— start —

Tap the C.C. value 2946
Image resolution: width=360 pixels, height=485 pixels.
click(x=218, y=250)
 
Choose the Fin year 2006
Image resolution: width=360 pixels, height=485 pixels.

— end —

• _TASK INSTRUCTIONS_
Copy the data above line for line, keeping every word and number unchanged.

• _TASK RESPONSE_
Tap the C.C. value 2946
Image resolution: width=360 pixels, height=485 pixels.
click(x=218, y=250)
 
Choose the Fin year 2006
Image resolution: width=360 pixels, height=485 pixels.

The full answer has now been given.